Measurement error

measurement system analysisAll measurements involve uncertainty. Suppliers of measuring equipment usually specify the measurement uncertainty as a symmetrical interval around the measurement result:

Measurement result ± measurement uncertainty

Example: The length of a special measuring rod is 2000 mm ± 1 mm. With a 95 % confidence interval, which is normal to use, there is a 95% probability that the rod is between 1999 mm and 2001 mm.

Measurement System Analysis (MSA), also referred to as Measurement System Evaluation (MSE), can determine the measurements accuracy, precision and stability. This is done by measuring the same item repeatedly. Based on the repeated measurements, the accuracy, precision and stability can be determined.

Measurements are done many different ways, using different kind of technologies.
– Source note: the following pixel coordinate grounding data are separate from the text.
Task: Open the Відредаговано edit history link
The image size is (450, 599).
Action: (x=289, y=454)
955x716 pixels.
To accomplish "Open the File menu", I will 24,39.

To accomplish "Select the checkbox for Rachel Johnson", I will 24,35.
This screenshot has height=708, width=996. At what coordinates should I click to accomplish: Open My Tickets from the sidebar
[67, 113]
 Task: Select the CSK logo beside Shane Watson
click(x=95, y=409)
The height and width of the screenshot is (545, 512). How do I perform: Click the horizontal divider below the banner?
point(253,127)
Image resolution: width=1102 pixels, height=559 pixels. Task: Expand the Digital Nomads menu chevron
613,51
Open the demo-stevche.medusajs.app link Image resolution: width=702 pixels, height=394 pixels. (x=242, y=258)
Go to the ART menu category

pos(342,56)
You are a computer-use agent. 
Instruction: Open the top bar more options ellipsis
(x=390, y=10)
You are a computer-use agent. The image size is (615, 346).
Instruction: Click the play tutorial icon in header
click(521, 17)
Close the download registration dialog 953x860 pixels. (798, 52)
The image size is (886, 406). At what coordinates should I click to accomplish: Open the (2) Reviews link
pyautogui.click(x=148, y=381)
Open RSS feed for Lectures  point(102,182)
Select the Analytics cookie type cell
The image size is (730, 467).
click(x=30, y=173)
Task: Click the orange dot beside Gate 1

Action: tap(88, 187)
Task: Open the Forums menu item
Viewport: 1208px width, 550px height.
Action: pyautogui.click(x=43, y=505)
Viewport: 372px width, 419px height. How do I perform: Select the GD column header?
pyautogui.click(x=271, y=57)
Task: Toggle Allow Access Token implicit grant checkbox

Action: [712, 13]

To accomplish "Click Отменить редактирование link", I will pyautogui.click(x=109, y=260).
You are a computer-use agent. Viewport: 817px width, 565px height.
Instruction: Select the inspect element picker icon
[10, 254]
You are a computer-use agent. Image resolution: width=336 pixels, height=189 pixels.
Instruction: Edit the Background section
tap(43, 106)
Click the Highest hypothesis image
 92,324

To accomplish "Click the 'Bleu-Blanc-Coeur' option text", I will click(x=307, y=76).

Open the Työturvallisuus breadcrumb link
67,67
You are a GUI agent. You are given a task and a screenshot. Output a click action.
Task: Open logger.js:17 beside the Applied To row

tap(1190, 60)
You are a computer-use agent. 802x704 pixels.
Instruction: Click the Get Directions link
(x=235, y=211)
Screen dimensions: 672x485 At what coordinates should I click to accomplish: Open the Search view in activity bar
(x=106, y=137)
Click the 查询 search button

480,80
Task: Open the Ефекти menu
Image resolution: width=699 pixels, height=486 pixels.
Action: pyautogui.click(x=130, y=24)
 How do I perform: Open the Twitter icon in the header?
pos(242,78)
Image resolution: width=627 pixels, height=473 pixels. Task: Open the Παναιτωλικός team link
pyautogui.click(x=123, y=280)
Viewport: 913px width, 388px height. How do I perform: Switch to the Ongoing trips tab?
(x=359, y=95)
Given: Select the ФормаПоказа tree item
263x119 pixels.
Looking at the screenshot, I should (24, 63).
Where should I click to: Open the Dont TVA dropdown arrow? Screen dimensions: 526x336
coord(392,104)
Lean Tech has evaluated subjective measurement systems like appearance, taste and smell. Surprisingly, the measurement error for a visual test was greatest for the quality manager, who made the decision when there was doubt about the quality. The quality manager did not perform the test frequently, only occasionally when the quality was questioned. Ironically, this person's evaluation was less consistent than for operators whom performed the test more frequently.

Maybe you use cameras / automatic optical inspection (AOI) to control product quality? The measurement can be performed based on reference points identified by the camera. Measures of distance can be made between reference points to control product quality. Measurement System Evaluations performed by Lean Tech for camera controls, show that they are both accurate and precise if they find the right reference point. Unfortunately, they become unstable if they fail to find the correct reference point and thus render incorrect measurement. 

Here is a video about measurement error for a measurement you probably can relate to: weight. 

In this video, Components of variation (CoV) is used to decide measurement error and within day variation.

For manufacturing companies, it might be relevant to use CoV to decide how much variation is due to the measurement, different measuring instruments, different analyst or operator, and different batches.  This is important to know if you are making decisions based on measurements that are affected by several factors.